Stated task:
How many lines in the entries below contain the word "panel", matching case exactly? Reply with the number only.
------------------------------------------------------------
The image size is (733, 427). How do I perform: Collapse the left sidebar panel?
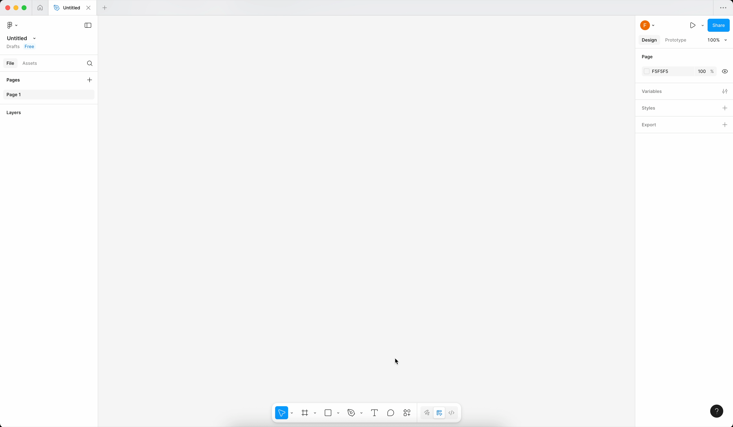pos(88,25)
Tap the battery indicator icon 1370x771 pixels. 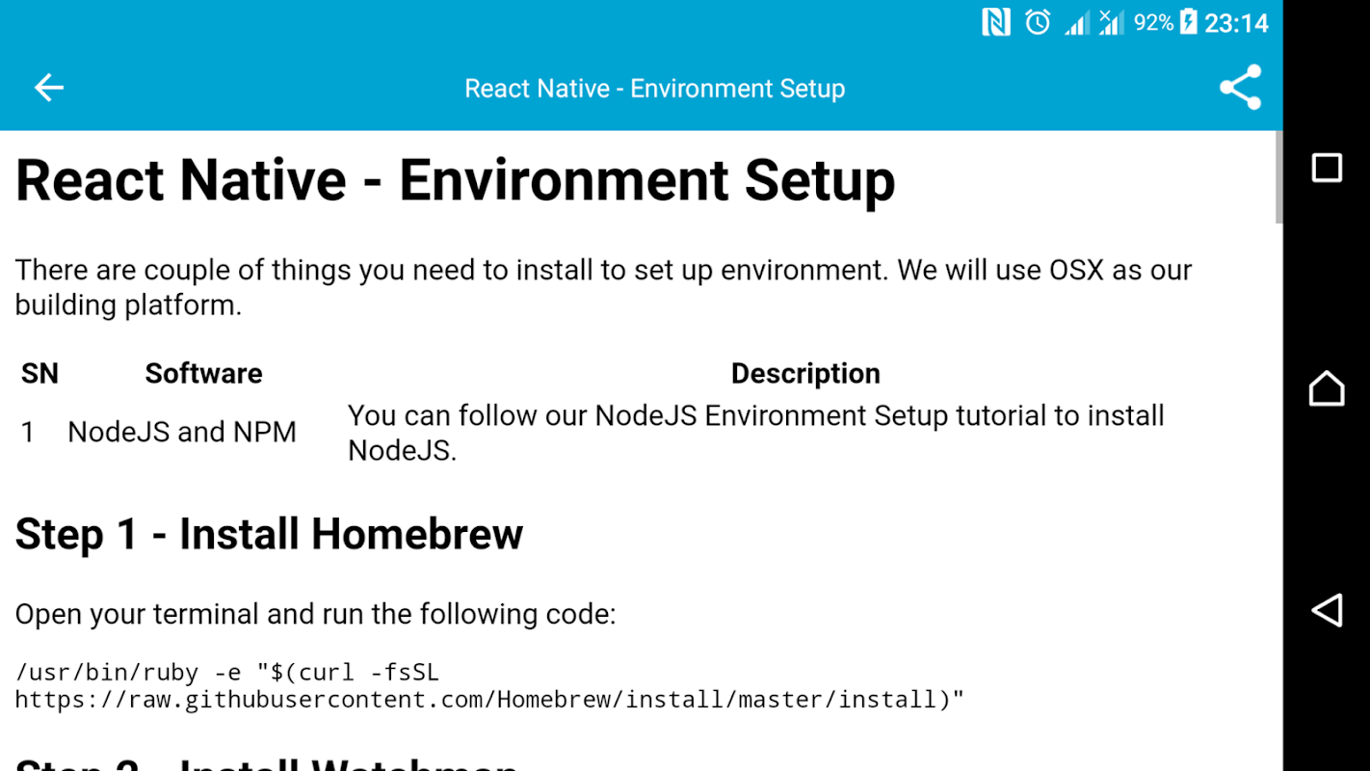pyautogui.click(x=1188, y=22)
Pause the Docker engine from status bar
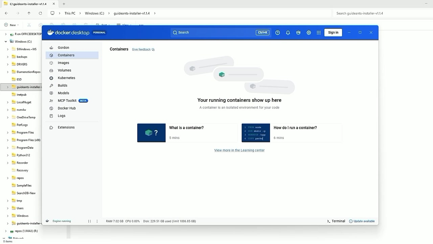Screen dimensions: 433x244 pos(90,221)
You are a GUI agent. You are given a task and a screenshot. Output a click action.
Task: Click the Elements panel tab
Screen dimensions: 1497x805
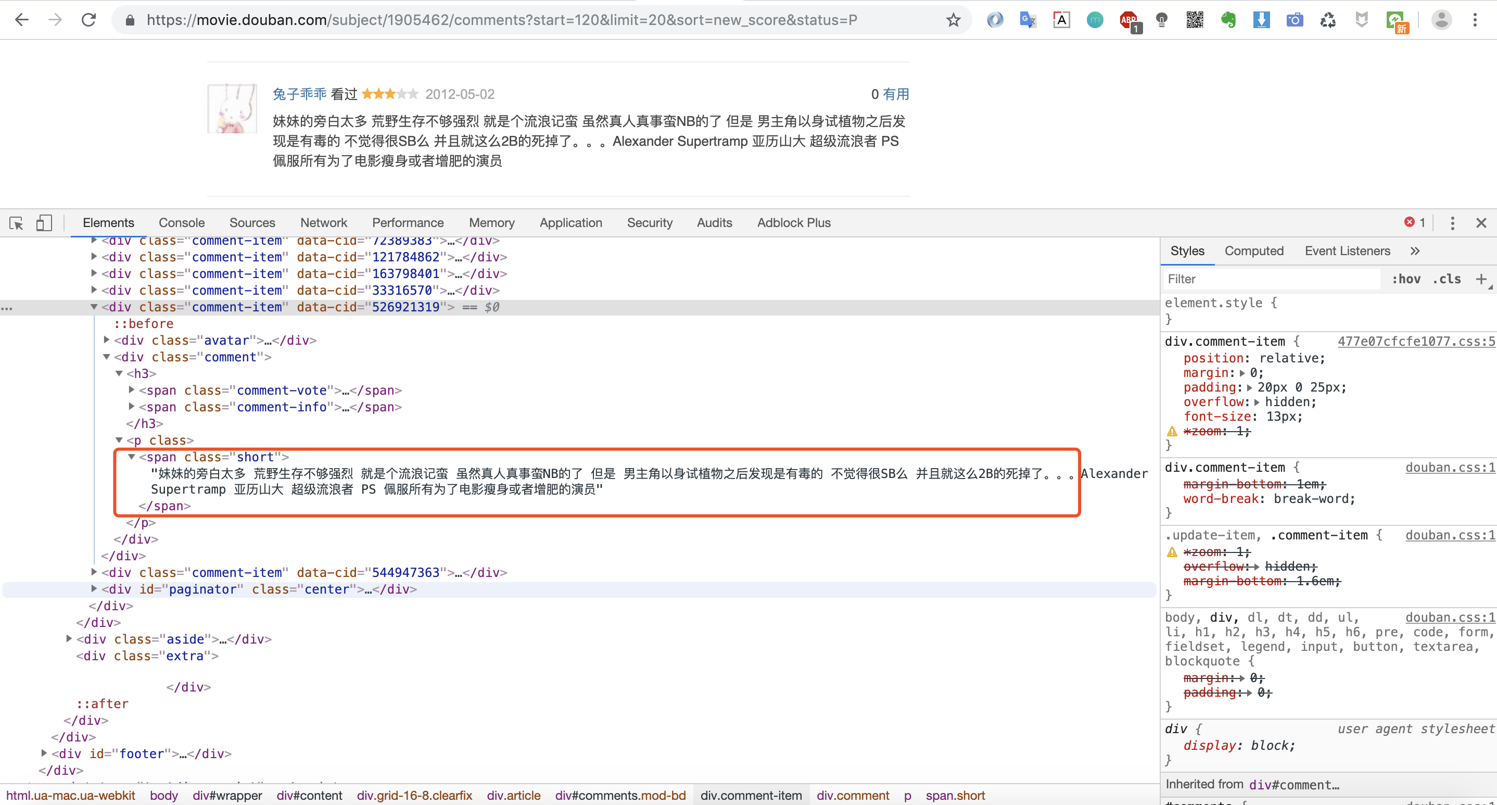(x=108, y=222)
------------------------------------------------------------
Solution for this exercise:
2